Page 1 of 1

Problem scraping text in an article directory

Posted: Fri Mar 16, 2012 6:30 am
by caliman
Hello. When I try to grab text from the site articulo.org, the inner text property shows a 100% different information.

Code: Select all

http://www.articulo.org/articulo/12954/ventajas_y_desventajas_de_trabajar_en_casa.html


Something similar at ezinearticles.com in the search results (I can not grab anything)

Code: Select all

http://ezinearticles.com/results/?cx=partner-pub-3754405753000444%3A3ldnyrvij91&cof=FORID%3A10&ie=ISO-8859-1&q=marketing&sa=
Thanks

Re: Problem scraping text in an article directory

Posted: Sat Mar 17, 2012 11:32 pm
by caliman
Any ideas? Thanks

Re: Problem scraping text in an article directory

Posted: Sun Mar 18, 2012 1:00 am
by webmaster
caliman wrote:Hello. When I try to grab text from the site articulo.org, the inner text property shows a 100% different information.

Code: Select all

http://www.articulo.org/articulo/12954/ventajas_y_desventajas_de_trabajar_en_casa.html
The inner text of which element?
caliman wrote: Something similar at ezinearticles.com in the search results (I can not grab anything)

Code: Select all

http://ezinearticles.com/results/?cx=partner-pub-3754405753000444%3A3ldnyrvij91&cof=FORID%3A10&ie=ISO-8859-1&q=marketing&sa=
Thanks
This is an iFrame. You'll need to navigate into its src attribute. I'm attaching a project that does that. All you need to do is create a kind that selects the iFrame (you know is selected when the OuterHTML property in the selection panel starts with "<iframe"), then add an Execute Actions Tree action that runs the Go To Frame tree, and select your kind. There is already a kind called Frame that the Sample actions tree uses. If you just run this tree it should navigate into the iframe in the sample page you posted and there you'll be able to select the elements you need.

Re: Problem scraping text in an article directory

Posted: Sun Mar 18, 2012 7:56 pm
by caliman
Thanks, the ezine problem was fixed. About the other site, when I select the whole text in an article the inner text column gets a different information. This is the image.

Image

Thank You

Re: Problem scraping text in an article directory

Posted: Tue Mar 20, 2012 6:36 am
by webmaster
I see what's going on. These are some scripts at the top of the page. You'll need to use text gatherers here. Just select the whole thing, then go to Project -> Text Gatherers, add a Slice step, and use the following as a delimiter (make sure you remove the line break that is there by default):

Code: Select all

//-->
Then select From last slice (keep the slice position at 0) and you should have the text on the right side.
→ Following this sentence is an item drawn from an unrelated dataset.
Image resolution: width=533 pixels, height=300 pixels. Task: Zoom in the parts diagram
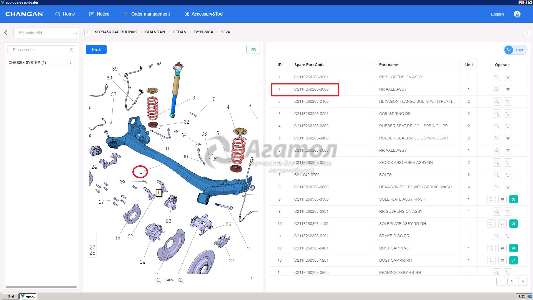point(181,280)

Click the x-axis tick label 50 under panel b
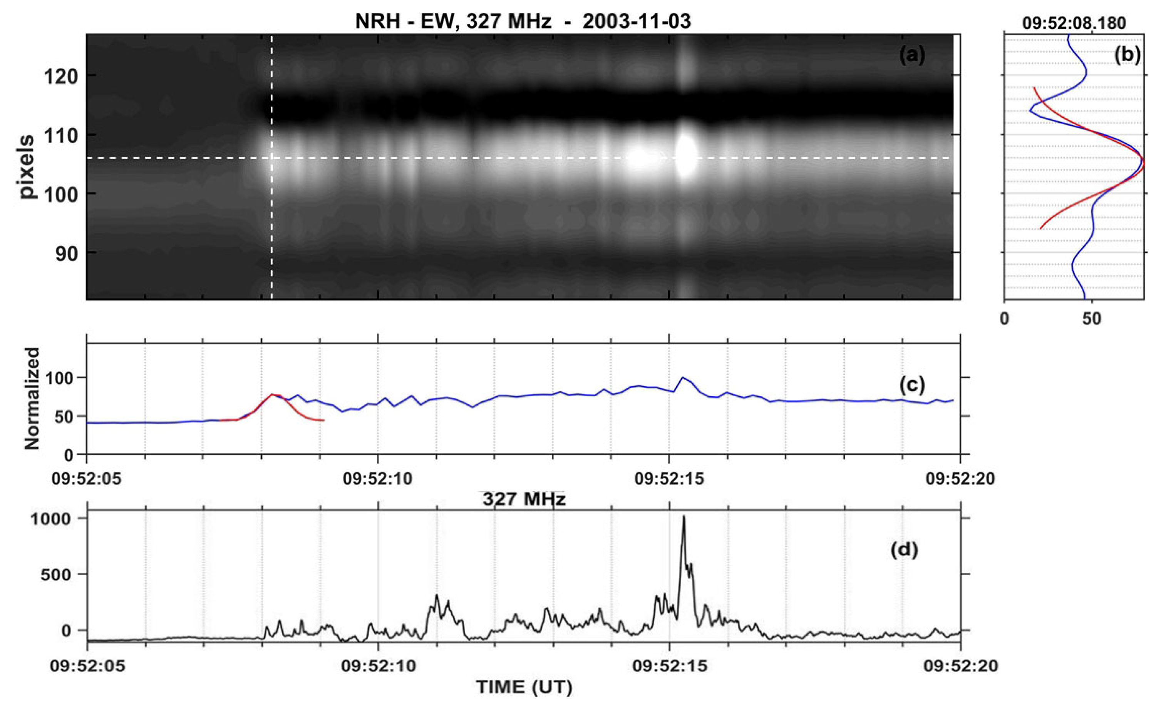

Re: Problem scraping text in an article directory

Posted: Fri Mar 23, 2012 4:42 pm
by caliman
The inner text kind is still showing the same odd content (like in the image above). Do I have to select another kind? I tried other kinds but I can not find any showing the content of the article. thks

Re: Problem scraping text in an article directory

Posted: Fri Mar 23, 2012 5:11 pm
by webmaster
You'd use the same kind but as a property choose whatever name you gave to the property you created with the text gatherer instead of inner text. You can also preview it by clicking the Choose active properties button in the selection panel at the bottom and selecting your property (which will start with the "JS_" prefix).

Re: Problem scraping text in an article directory

Posted: Sat Mar 24, 2012 1:41 am
by caliman
thanks, works perfect. :P